Data Mining And Ethics - Revenue Over Rights?
I was reading a WIRED magazine article where the author said that his liberal arts degree on his resume was viewed in the same way as a face tattoo in a job interview for an investment banking position. However, a liberal arts degree is probably the qualification of an up and coming job title for data mining companies -- the CEthO or the Chief Ethics Officer. Once data mining and machine learning gets to the next level, coupled with the Internet of Everything, there will be huge privacy and ethics issues to contend with.
The big question of ethics that will arise, is "Is is okay to make money off information about people that I glean from mining my data?"
Several far-fetched but not so far-fetched scenarios come to mind. I am reminded of the data mining done by Target Stores when they deduced that a 15 year old girl was pregnant by her purchases of face cream combined with a certain brand of vitamins.
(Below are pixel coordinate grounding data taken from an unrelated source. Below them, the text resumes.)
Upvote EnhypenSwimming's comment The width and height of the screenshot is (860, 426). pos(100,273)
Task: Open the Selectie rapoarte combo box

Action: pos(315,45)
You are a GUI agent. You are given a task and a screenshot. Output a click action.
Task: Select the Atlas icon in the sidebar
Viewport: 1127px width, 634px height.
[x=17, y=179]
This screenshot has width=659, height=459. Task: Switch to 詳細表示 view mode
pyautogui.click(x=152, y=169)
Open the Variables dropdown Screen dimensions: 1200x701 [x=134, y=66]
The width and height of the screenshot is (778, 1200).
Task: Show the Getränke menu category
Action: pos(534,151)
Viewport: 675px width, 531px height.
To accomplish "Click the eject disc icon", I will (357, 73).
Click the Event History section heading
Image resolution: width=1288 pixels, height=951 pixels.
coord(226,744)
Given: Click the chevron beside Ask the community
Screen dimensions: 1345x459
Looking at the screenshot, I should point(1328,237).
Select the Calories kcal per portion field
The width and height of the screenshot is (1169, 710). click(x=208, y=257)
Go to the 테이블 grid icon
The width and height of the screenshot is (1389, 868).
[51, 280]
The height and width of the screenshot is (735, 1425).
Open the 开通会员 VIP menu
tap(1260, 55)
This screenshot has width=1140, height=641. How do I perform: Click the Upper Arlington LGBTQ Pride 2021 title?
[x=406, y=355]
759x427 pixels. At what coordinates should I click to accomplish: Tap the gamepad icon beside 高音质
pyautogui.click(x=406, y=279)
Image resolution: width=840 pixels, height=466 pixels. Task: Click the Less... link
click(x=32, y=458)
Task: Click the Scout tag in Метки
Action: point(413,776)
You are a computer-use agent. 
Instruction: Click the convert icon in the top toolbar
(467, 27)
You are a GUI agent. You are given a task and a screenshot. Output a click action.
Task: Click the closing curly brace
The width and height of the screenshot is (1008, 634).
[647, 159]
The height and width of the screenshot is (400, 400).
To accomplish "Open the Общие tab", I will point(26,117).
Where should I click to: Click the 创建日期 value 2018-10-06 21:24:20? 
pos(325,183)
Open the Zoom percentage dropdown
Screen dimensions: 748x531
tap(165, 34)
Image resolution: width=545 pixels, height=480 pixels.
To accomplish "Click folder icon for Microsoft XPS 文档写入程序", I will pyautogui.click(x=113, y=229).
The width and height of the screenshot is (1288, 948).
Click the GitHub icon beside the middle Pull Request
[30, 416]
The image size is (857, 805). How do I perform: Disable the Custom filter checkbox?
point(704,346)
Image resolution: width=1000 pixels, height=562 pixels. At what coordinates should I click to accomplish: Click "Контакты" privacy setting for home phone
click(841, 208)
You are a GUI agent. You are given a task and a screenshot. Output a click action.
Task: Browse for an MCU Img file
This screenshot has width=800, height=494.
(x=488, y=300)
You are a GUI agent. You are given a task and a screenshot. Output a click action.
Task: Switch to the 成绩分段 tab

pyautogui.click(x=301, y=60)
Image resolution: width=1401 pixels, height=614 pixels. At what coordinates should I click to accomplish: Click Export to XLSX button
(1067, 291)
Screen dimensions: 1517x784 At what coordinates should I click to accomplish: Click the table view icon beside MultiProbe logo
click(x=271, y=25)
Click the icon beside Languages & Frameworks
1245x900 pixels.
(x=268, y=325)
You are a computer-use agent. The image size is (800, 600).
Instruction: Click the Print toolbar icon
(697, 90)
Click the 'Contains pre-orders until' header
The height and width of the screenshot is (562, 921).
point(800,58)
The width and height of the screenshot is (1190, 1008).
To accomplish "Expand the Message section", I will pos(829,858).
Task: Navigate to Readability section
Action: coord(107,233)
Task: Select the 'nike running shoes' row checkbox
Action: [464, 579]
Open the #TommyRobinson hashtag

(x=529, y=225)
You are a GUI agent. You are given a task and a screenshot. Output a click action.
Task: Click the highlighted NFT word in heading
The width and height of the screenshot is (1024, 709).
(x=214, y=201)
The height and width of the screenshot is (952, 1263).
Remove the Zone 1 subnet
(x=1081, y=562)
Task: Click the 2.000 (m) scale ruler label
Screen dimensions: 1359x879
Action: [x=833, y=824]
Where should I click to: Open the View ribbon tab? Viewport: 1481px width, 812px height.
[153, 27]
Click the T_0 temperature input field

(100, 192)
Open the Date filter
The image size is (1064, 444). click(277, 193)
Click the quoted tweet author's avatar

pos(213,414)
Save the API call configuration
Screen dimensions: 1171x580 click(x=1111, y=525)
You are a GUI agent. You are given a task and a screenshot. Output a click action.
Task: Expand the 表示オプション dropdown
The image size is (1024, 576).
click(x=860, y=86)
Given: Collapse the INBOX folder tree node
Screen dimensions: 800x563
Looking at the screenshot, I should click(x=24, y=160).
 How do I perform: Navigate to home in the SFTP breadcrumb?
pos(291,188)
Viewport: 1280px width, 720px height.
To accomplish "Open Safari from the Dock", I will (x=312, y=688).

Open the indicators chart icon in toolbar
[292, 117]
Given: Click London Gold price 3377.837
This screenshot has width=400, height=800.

Suppose that I was a data miner for a drug store chain, and I could find a strong correlation between a person buying certain antacids and a few months later being diagnosed with an ulcer requiring expensive stomach surgery. A health insurance company would be highly interested in knowing that. Should we sell the information on people that we discover? It would be an incredibly lucrative revenue stream.
Ethics was never a question in the good old days of business. McDonald's grew their fast food empire by putting toys into their Happy Meals and creating an obese America by targeting and hooking the children. One nutritionist noted that Chicken McNuggets in a Happy Meal were nutritionally worse than deep-fried cake. At the time, it was seen as a slick marketing move.
Data mining is in the same stage that McDonalds was fifty years ago. It is a solution looking for a problem to monetize. So it is like the Wild West until legislators, sober second-thought minds and ethicists added some groundwork rules to the field of endeavor. I personally know of a data miner who set up in a Caribbean jurisdiction that has little to no privacy laws. Big companies ship him their data complete with personal information, and he ships back everything bit of intelligence that he finds. His revenues are out of this world. It is almost the ethical equivalent of having consumer products made in the Third World by child labor. I can see the days, where data becomes a commodity that is bought, sold and traded. There will be export laws on data -- especially data with personal identification information in it.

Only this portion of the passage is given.